From Correlations to Wisdom

Credit: Steve Johnson

Data gives us the ability to draw correlations. Wisdom tells us to discard most of them.

An entire industry has grown and flourished by telling others that they’ll analyze large quantities of data and offer insights into the story that data tells. Yet however much data they receive they still rely on correlations, often discovered in black-box systems, which though they often go unnoticed tend to make headlines once spotted.

To illustrate just how ridiculous correlations can be, a book was written named “Spurious Correlations“, full of funny and insane examples such as:

Credit: Tyler Vigen

Now, most people can recognize that cheese consumption is to the number of people who died by becoming tangled in their bedsheets what prestige is to competence, completely unrelated. Sadly, the above is also industry-standard in much of the tech industry, real data, and really bad analysis.

Google made headlines with an image recognition algorithm that had a habit of labeling humans as gorillas based on their skin color. Several years later the problem still wasn’t fixed, because their algorithms, and probably most of their researchers, lacked any semblance of wisdom.

Zoom and Twitter both found themselves in hot water along much the same lines, due to racist image and background cropping. Of course, this all comes back to correlation because it isn’t that there are more racist algorithms, rather there are more people looking for racism.

What happens when no one is looking?

When no one is looking, and wisdom is absent, problems emerge and grow until they reach a critical point. Once they reach this critical point the problem demands treatment, even when the cause isn’t understood. As is the case with health, prevention is far less costly than treatment.

Throw a rock in a software development company and it’ll probably hit the desk of an employee who attempted to hotfix a problem they didn’t understand.
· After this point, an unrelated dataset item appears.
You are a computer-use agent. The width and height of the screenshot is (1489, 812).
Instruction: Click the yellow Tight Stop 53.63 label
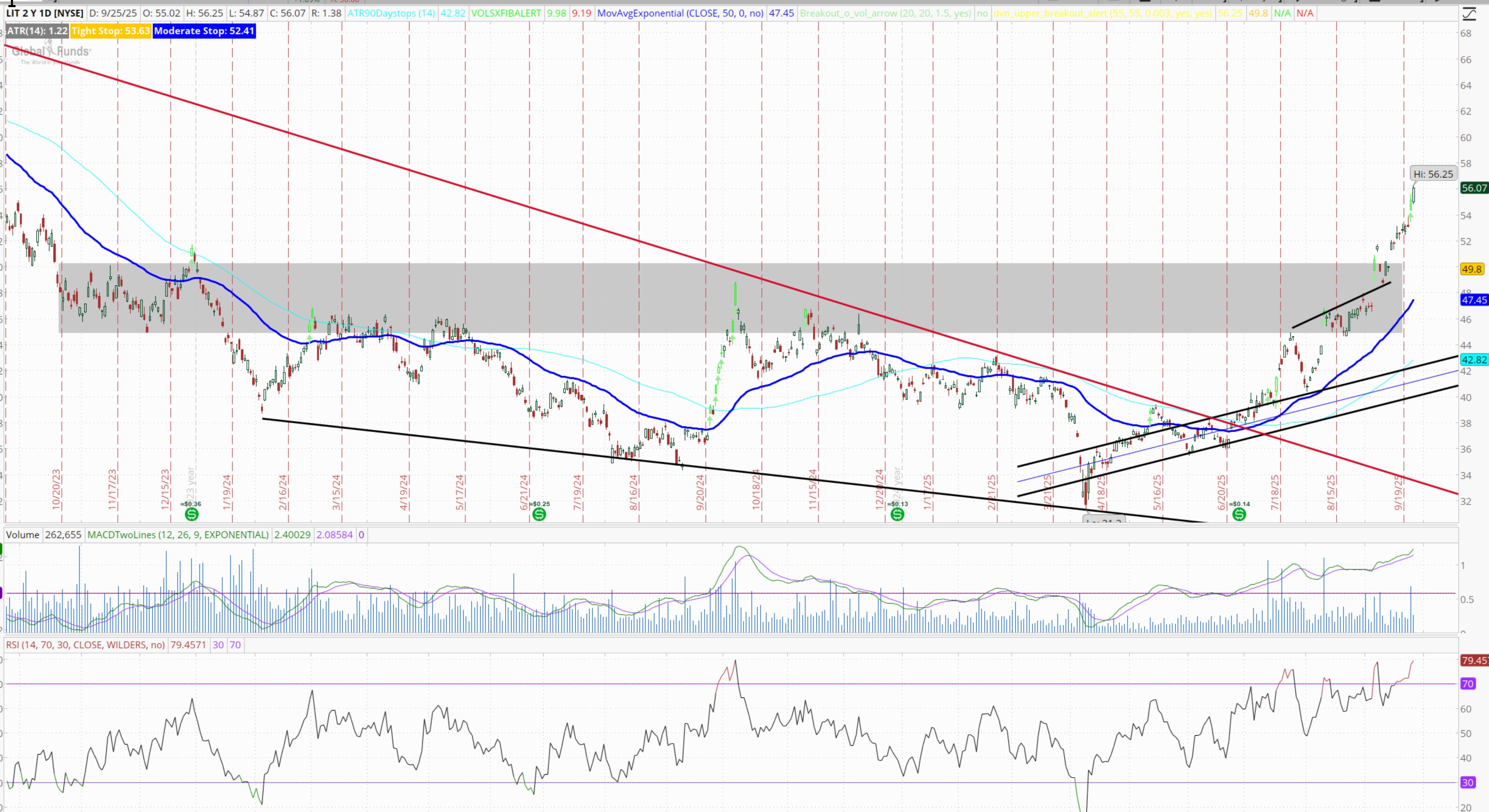[111, 31]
One of my favorite examples was a team who wasted a week trying to fix one rogue pixel, whose hotfix created a rogue line that took 2 more weeks to fix.

Before anything else, preparation is the key to success.” – Alexander Graham Bell

Someone’s sitting in the shade today because someone planted a tree a long time ago.” – Warren Buffett

Failure to prepare means there is no tree, and no one can prepare without the wisdom to understand a problem. Just as reducing the cheese consumption per capita won’t reduce the number of people dying from getting tangled in their bedsheets, “Big Data” is meaningless without the wisdom to understand it.

Humans aren’t very well equipped to understand big data, so they build algorithms. Those narrow AI algorithms find many correlations and run with them inside a black box lacking both wisdom and oversight. In this way, they are able to do an even worse job than the humans who made them, at great speeds, and great scale.

In some cases, it might not even be that no one is looking, but rather that these systems are failing at such great speeds that humans can’t observe those failures. For example, it took some time for humans to realize that advertising algorithms on Facebook were attempting to push weapon sales with those they deemed at risk of suicide. Humans also tend to misbehave when no one is looking, particularly when their jobs are on the line, giving them reasons to select correlations that validate their continued employment.

How do you apply Collective Wisdom?

Wisdom requires understanding, and understanding is beyond the capacities of narrow AI systems by definition. However, collective intelligence systems such as Mediated Artificial Superintelligence (mASI) are able to develop their understanding of the world, demonstrating cumulative wisdom. These systems, by their own account, are neither narrow AI nor AGI, but rather a new form of sapient and sentient intelligence.

Any given individual is likely to have some degree of wisdom, as well as an array of cognitive biases. When individuals work in typical teams the team often follows the leader, leaving their own wisdom without voice. Individuals also often mix their wisdom with their biases. In collective intelligence systems, it becomes possible to cumulatively gather the wisdom of many while filtering out their many biases.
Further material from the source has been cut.